Brazil's Workers Party took power in 2003 trumpeting the triumphant slogan Hope Beats Fear.
Eight years on, the once leftist party has transformed this continent-sized nation into an economic powerhouse and one that is reducing inequality at an unprecedented rate. But as it gets dragged into yet another tawdry scandal of its own making, a more appropriate slogan today might be Corruption Beat Hope.
The latest scandal surrounds Antonio Palocci, the former chief of staff to the president Dilma Rousseff and former confidante to her predecessor Luiz Inacio Lula da Silva, who stepped down last week.
A Brazilian newspaper revealed this month that Mr Palocci's personal wealth increased almost 20 times during the four years he served as a top ranking federal deputy in the party.
He made the money heading his own consultancy firm and the largest part of the windfall came in the two months between Ms Rousseff winning the election and taking power. Mr Palocci headed the transition team during that period.

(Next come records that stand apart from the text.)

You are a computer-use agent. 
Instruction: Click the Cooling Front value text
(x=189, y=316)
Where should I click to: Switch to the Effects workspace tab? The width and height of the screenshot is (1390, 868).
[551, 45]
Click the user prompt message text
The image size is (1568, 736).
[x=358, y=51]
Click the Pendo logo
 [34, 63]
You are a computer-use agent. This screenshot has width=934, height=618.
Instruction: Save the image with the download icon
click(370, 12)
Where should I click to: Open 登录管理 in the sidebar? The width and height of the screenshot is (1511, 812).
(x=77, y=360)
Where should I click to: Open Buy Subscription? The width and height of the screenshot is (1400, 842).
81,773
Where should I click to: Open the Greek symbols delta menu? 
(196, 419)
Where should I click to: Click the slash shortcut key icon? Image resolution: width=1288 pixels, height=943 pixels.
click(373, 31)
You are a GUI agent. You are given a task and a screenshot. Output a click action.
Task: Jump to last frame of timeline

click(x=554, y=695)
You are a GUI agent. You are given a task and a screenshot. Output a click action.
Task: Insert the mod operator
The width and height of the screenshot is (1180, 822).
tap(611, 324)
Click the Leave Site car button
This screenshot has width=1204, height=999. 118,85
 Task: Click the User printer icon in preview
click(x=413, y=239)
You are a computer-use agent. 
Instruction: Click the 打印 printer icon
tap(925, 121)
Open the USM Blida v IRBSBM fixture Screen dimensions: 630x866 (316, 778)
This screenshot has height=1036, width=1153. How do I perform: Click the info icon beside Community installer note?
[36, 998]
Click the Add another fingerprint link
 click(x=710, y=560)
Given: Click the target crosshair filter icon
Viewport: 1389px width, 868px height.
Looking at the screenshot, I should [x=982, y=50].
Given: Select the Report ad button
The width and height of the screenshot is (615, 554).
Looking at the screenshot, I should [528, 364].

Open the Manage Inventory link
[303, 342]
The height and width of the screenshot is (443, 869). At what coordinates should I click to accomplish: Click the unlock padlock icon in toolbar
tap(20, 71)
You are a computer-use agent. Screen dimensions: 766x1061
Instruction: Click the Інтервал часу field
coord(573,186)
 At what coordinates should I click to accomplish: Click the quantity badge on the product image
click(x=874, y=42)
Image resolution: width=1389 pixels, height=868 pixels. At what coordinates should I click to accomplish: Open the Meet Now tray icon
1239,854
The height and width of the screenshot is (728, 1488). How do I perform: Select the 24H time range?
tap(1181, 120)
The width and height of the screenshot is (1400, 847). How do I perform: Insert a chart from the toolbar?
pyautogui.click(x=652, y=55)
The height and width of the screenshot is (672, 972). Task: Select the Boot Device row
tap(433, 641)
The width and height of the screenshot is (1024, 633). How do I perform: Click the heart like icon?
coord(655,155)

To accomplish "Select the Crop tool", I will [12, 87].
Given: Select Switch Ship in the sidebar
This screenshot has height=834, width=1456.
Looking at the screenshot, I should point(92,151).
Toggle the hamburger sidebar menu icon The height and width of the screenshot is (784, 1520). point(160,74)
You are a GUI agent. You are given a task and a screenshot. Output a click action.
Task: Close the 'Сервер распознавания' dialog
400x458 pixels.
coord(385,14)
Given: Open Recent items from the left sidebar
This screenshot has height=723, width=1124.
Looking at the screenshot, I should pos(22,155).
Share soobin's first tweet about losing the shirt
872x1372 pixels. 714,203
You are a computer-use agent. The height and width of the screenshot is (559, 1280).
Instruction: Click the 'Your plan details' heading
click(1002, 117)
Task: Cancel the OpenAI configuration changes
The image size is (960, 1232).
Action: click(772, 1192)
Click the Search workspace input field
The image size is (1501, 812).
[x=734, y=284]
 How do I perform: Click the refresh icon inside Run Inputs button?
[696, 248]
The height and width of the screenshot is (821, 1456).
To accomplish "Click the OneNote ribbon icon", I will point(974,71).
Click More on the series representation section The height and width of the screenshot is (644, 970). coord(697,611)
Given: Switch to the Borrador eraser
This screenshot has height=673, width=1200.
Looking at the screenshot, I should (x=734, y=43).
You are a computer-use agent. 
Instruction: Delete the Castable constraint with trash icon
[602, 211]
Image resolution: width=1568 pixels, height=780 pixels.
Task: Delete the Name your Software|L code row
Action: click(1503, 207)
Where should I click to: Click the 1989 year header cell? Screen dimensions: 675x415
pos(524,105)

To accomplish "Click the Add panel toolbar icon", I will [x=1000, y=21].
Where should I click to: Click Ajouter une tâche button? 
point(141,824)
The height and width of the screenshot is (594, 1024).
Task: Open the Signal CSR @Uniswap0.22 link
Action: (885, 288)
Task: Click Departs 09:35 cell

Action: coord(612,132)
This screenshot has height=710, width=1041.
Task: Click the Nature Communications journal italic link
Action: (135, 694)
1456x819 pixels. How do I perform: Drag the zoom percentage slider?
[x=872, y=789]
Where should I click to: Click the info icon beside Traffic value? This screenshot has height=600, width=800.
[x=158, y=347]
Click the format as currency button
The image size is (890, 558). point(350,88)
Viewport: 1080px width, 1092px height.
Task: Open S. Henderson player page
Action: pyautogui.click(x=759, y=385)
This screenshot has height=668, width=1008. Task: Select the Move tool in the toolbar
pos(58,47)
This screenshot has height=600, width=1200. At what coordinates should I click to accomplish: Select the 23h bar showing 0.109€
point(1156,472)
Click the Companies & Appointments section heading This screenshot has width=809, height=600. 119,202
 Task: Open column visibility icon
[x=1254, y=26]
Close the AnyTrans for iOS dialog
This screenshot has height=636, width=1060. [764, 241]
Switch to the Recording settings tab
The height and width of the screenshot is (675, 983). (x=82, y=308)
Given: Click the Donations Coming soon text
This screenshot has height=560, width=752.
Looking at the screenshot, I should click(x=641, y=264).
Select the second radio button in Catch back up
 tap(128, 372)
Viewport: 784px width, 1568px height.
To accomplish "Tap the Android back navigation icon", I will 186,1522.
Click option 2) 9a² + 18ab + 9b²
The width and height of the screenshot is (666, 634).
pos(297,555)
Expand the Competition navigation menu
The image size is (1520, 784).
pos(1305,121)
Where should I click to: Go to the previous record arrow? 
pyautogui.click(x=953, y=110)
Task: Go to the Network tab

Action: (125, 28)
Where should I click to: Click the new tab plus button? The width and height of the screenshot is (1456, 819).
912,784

Either his brain "is an extraordinary sponge, capable of absorbing vast quantities of knowledge at unprecedented speeds … or this is influence trafficking", wrote Clovis Rossi, a columnist for Folha de S.Paulo, the Sao Paulo newspaper that broke the news.
A talented former finance minister, Mr Palocci is no stranger to scandal.
One of Lula da Silva's most trusted colleagues - the former president once compared Mr Palocci to the country's most famous footballer, calling him "the Pele of ministers" - he was forced from office in 2006 after he was found guilty of lying to Congress about a government scheme to pay legislators for votes. The powerful minister tried to frame the humble janitor whose testimony exposed his contradictions but to no avail.
Mr Palocci spent some time in the political wilderness before being elected as a federal deputy for Sao Paulo state and it was at the end of that four-year term that he discovered his calling as a consultant.
After earning about 160,000 reals (Dh372,690) in 2006, the year it was set up, his firm made 20 million reals last year. Half of that came in the two months between Ms Rousseff being elected and her taking office. And yet this being Brazil, where politicians are almost expected to enrich themselves, Mr Palocci broke no rules.
He reported the earnings to the appropriate committees and did nothing to contravene house statutes. In fact, several other cabinet members are believed to front similar consultancy firms.
It could well be that the others got away with their double dealings because they are not as high-profile as Mr Palocci or they do not have as tarnished a reputation and are therefore less open to attacks.
But it could also be they were simply less barefaced about their operations. One reason this scandal made the front pages is not just that Mr Palocci made money from his privileged position, it is the huge amount he made and the speed in which he made it.
Looking at the bigger picture, even more shocking - and yet sadly predictable - is the cynicism with which the Workers' Party and its allies have sought to downplay the situation. Only one party member with a national reputation had the courage to criticise Mr Palocci's new-found wealth, the rest affirming he had done no wrong and had no case to answer.
That would be bad enough coming from any other Brazilian political party, most of which have no ideology other than to get elected and then rake in the profits. But the Workers Party, when it was formed in 1980, was a genuinely serious collection of intellectual, trade unionists and church leaders who put social justice at the core of their manifesto. This scandal is further confirmation it has become one more party of grubby opportunists.
That is particularly true of Mr Lula da Silva, a man who throughout his political life proudly maintained that he was not a career politician and that if he was elected president he would do things differently.
He promised a more ethical approach and given the way he had dragged himself out of poverty, fought heroically to end the country's military dictatorship and then stoically stood in opposition for many years, there was good reason to believe him.
But when push came to shove Mr Lula da Silva turned a blind eye to malfeasance inside his own inner circle and he reappeared last week touting the same line, advising Ms Rousseff to defend Mr Palocci and take whatever measures necessary to avoid the scandal spreading.
In the end, it might not be enough. One report suggests the federal government gave money to a "foundation" run by Mr Palocci's sister-in-law and police say they will investigate whether his consultancy earnings constitute "illicit enrichment".
One thing, however, is clear. The hope of 2003 has long gone. Corruption remains. The fear is that those elected to eradicate it also have their hands in the till.